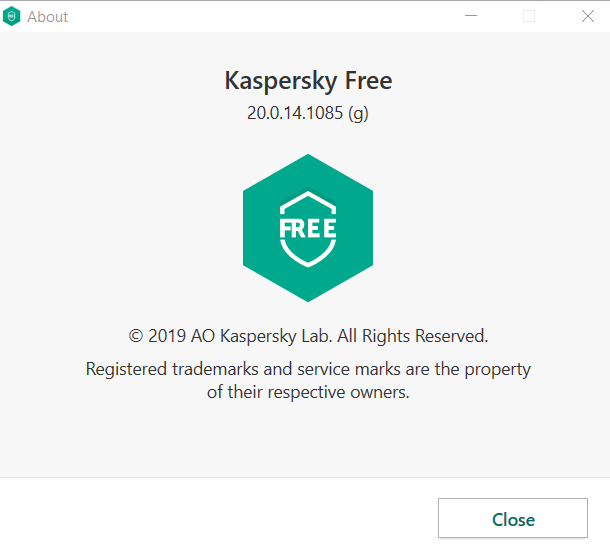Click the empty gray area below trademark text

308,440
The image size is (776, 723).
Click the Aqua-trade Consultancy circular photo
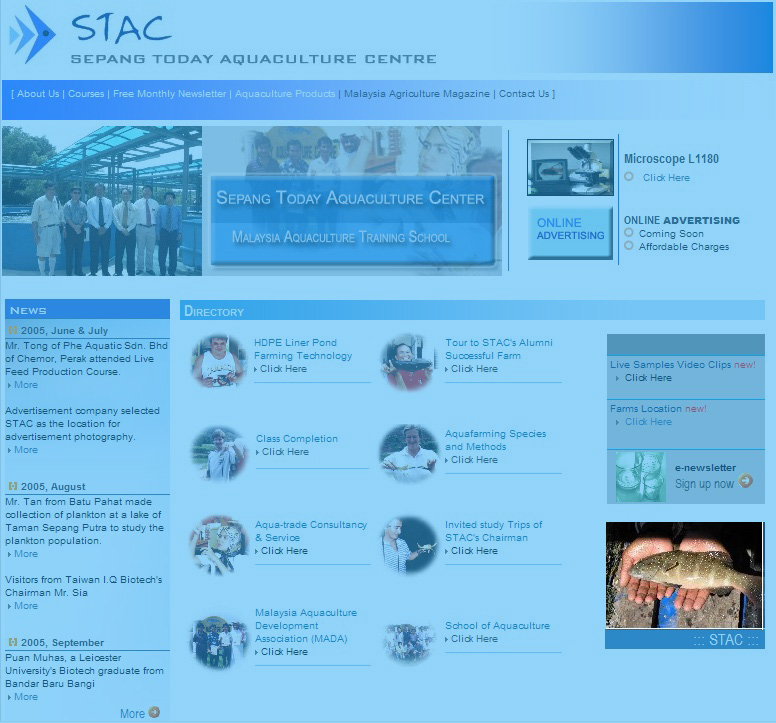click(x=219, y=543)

...

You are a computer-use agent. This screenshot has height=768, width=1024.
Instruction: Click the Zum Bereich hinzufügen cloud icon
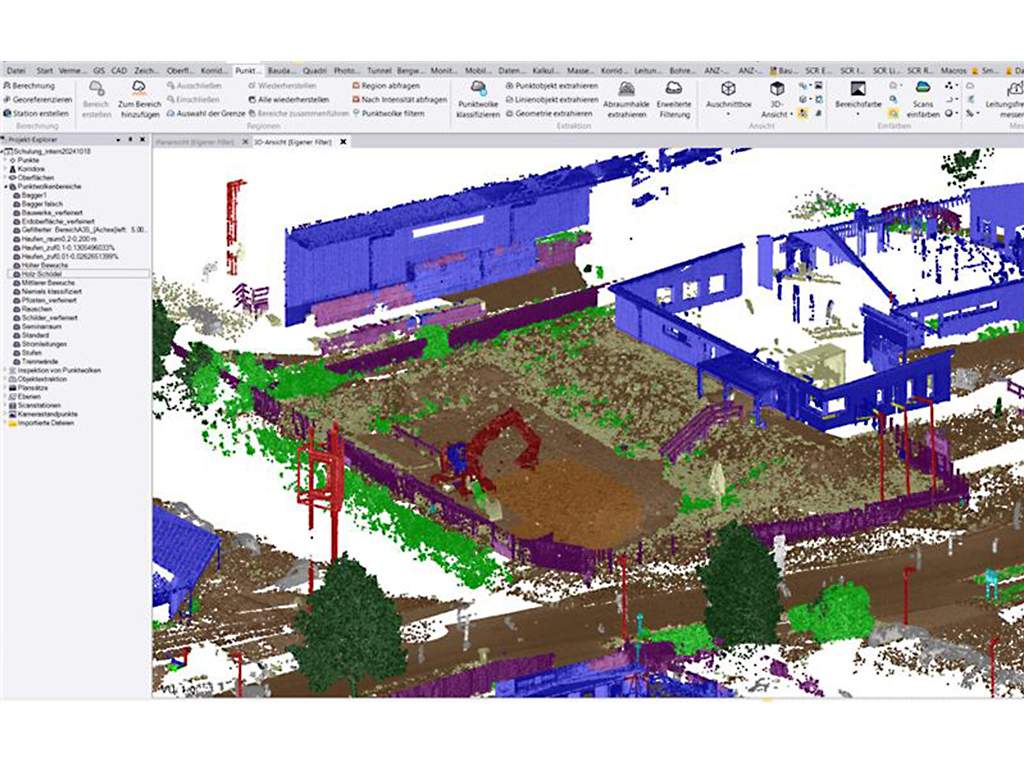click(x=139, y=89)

...

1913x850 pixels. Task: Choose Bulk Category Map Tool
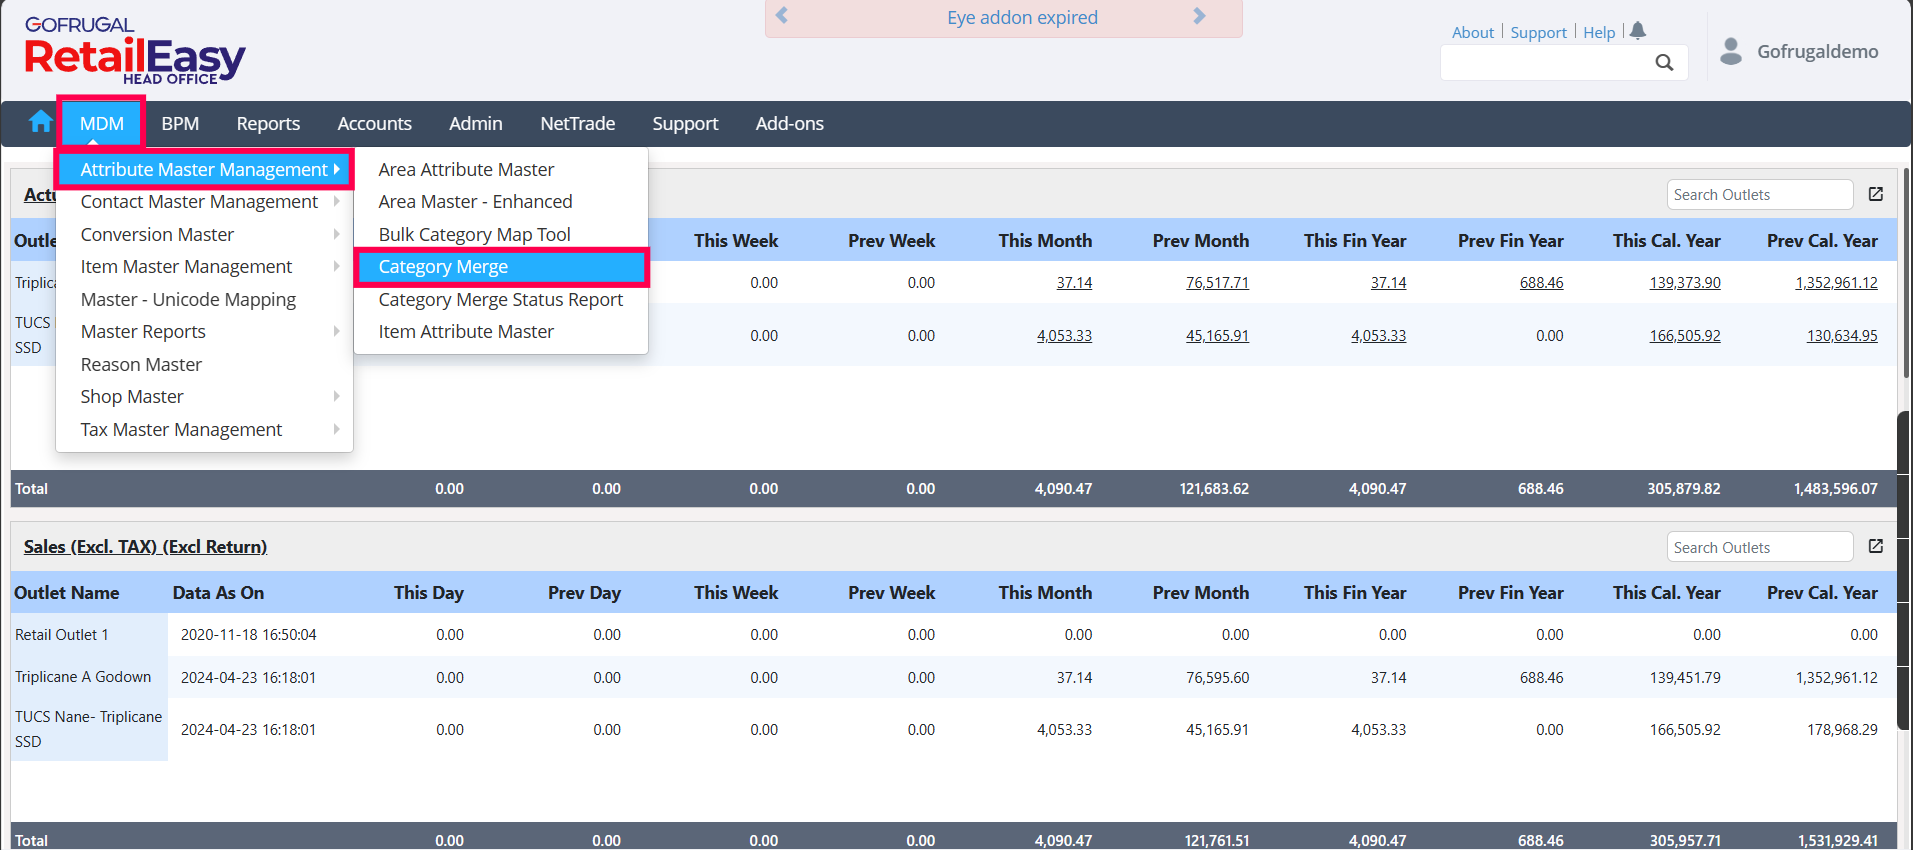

- [PROBLEM REQUIREMENTS]:
Can you copy out the listing from the line containing "Click the empty" through the line containing "click(x=219, y=543)", both included, leaving the pictures out?

- [THE REPLY]:
Click the empty gray area below trademark text

308,440
The image size is (776, 723).
Click the Aqua-trade Consultancy circular photo
click(x=219, y=543)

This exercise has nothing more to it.